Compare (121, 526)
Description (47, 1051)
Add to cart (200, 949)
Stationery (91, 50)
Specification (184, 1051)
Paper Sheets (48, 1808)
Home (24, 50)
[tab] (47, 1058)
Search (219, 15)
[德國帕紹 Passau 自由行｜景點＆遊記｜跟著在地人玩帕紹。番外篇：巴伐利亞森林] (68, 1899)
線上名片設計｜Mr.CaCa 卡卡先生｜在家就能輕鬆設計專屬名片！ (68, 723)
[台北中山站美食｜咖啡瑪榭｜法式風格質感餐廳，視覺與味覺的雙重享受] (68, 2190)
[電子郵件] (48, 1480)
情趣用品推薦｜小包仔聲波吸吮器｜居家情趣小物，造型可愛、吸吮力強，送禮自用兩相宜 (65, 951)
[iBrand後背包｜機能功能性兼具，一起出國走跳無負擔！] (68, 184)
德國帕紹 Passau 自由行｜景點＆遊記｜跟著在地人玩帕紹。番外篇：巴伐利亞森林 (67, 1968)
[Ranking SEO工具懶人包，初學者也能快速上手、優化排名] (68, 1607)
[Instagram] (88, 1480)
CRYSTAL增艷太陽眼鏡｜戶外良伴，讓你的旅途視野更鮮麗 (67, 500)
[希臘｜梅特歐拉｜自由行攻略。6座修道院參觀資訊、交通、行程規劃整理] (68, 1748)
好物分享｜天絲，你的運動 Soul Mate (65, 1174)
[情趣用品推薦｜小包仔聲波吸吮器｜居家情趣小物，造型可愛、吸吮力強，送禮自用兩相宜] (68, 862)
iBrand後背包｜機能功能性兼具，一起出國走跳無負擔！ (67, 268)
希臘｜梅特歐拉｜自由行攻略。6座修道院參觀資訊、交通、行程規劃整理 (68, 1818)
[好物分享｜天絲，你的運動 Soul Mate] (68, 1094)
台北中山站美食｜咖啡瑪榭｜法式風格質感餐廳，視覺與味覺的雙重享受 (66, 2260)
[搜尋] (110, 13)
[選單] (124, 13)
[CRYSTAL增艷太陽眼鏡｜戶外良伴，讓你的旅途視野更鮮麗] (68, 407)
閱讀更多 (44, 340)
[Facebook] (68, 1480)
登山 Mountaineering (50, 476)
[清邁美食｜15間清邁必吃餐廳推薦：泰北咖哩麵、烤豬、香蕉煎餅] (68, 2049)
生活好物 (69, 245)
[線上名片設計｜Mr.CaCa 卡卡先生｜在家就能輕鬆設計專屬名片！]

* Work task *
Leaving out every line before the one with "[情趣用品推薦｜小包仔聲波吸吮器｜居家情趣小物，造型可愛、吸吮力強，送禮自用兩相宜] (68, 862)", print the rest of the listing above exactly, through its final line.

* Output of the task *
[情趣用品推薦｜小包仔聲波吸吮器｜居家情趣小物，造型可愛、吸吮力強，送禮自用兩相宜] (68, 862)
iBrand後背包｜機能功能性兼具，一起出國走跳無負擔！ (67, 268)
希臘｜梅特歐拉｜自由行攻略。6座修道院參觀資訊、交通、行程規劃整理 (68, 1818)
[好物分享｜天絲，你的運動 Soul Mate] (68, 1094)
台北中山站美食｜咖啡瑪榭｜法式風格質感餐廳，視覺與味覺的雙重享受 (66, 2260)
[搜尋] (110, 13)
[選單] (124, 13)
[CRYSTAL增艷太陽眼鏡｜戶外良伴，讓你的旅途視野更鮮麗] (68, 407)
閱讀更多 (44, 340)
[Facebook] (68, 1480)
登山 Mountaineering (50, 476)
[清邁美食｜15間清邁必吃餐廳推薦：泰北咖哩麵、烤豬、香蕉煎餅] (68, 2049)
生活好物 (69, 245)
[線上名片設計｜Mr.CaCa 卡卡先生｜在家就能輕鬆設計專屬名片！]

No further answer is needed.